What is CPR - cardiopulmonary resuscitation?


Cardiopulmonary resuscitation (CPR) involves physically attempting to restart your heart.

It can involve:

  • chest compressions (repeatedly pushing firmly on the chest) inflating the lungs (by inserting a tube into the windpipe or by placing a mask over the mouth and nose)

  • Defibrillation (using electric shocks to correct the heart’s rhythm).

  • It can be distressing, especially for loved ones, and in some cases, CPR can cause injuries such as punctured lungs, broken ribs and bruising.

  • CPR is a violent, aggressive treatment, and may not help you live much longer, or may bring you back to life but with severe damage, into a very restricted life. 


Why would a DNAR decision be needed?

DNARs are designed to protect people from unnecessary suffering by receiving CPR that they don’t want, that won’t work or where the harm outweighs the benefits.


In making the decision, a doctor must weigh up the risks and benefits of CPR for each individual.


That includes:

  • Whether CPR is likely to be successful. Only around one in five CPR attempts in hospital are successful and even fewer outside a hospital.

  • Whether someone is coming close to the end of their life. In these circumstances CPR could be unwelcome and upsetting for the individual and their family.

  • Whether it will lead to poorer quality of life. For example, in some cases you can be left with permanent brain damage or in a coma. 

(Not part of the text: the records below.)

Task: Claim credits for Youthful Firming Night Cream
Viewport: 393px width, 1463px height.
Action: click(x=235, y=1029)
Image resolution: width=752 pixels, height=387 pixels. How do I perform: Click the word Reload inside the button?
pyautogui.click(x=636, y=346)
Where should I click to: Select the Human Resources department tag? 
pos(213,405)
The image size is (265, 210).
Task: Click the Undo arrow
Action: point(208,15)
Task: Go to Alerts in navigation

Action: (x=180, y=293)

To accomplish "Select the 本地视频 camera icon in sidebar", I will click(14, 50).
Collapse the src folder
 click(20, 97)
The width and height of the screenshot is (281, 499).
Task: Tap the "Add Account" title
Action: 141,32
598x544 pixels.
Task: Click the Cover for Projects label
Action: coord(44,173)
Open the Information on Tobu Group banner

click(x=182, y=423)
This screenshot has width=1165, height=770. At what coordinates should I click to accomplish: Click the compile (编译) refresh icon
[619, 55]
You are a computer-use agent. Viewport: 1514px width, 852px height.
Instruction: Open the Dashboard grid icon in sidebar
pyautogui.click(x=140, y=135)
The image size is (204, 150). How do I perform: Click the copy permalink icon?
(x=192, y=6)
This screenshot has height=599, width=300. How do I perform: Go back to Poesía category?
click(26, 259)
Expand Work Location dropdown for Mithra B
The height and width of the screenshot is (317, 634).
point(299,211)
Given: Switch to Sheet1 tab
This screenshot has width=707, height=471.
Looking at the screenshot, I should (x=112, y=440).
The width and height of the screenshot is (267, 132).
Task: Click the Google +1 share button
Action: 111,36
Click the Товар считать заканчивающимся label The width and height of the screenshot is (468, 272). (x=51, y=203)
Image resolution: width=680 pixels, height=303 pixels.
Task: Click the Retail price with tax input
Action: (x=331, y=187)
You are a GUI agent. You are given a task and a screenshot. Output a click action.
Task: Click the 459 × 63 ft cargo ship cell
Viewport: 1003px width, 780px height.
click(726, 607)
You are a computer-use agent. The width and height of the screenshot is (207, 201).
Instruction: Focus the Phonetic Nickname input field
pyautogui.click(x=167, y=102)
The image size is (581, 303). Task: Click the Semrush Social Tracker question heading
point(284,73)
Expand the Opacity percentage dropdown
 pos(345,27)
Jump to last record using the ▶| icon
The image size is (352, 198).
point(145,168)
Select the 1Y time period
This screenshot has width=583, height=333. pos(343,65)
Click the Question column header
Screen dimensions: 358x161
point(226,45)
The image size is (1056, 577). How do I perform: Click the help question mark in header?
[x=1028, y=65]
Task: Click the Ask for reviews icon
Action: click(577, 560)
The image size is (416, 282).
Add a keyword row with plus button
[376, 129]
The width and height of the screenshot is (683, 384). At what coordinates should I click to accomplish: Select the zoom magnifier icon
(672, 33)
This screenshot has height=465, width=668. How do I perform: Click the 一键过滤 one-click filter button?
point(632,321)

Are DNAR forms legally binding?


Technically, a DNAR form is not a legally binding document, but medical staff should abide by it once a form is in place. If you don’t want to be resuscitated and want this to be recorded in a legally binding document, you should make an advance decision to refuse treatment. For extra certainty, you should also ask for it to be recorded on a DNAR form.


Telling others about your DNAR form


Your DNAR form needs to be available in an emergency so that any professionals caring for you know it exists. If you’re in hospital, the form will be kept with your notes. If you’re sent home, you should give a copy to your GP to keep with your records. 


You should also tell family members or carers about it, and where it’s kept. This helps to avoid conflict between medical professionals and family members.


You can also ask for a DNAR to be recorded in your emergency care plan (ECP), if you have one. ECPs are drawn up by medical professionals in discussion with you. They are designed to provide easily accessible, brief clinical recommendations for use in an emergency. They are usually put in place for people with complex health needs, life-limiting conditions or illnesses that can suddenly deteriorate or cause heart failure.


Improving the DNAR decision process


Some problems have been identified with the use of DNAR decisions, including misunderstandings, poor communication and inconsistent recording. The ReSPECT process is a new emergency care plan procedure that is being piloted in the UK. You might come across it in your local area.

It aims to:

  • encourage better conversations between doctors and patients about CPR

  • prompt discussion about the aims of end of life treatment

  • help doctors understand better which treatments you wouldn’t want to receive in an emergency

  • record preferences in a simple format that medical staff can easily access.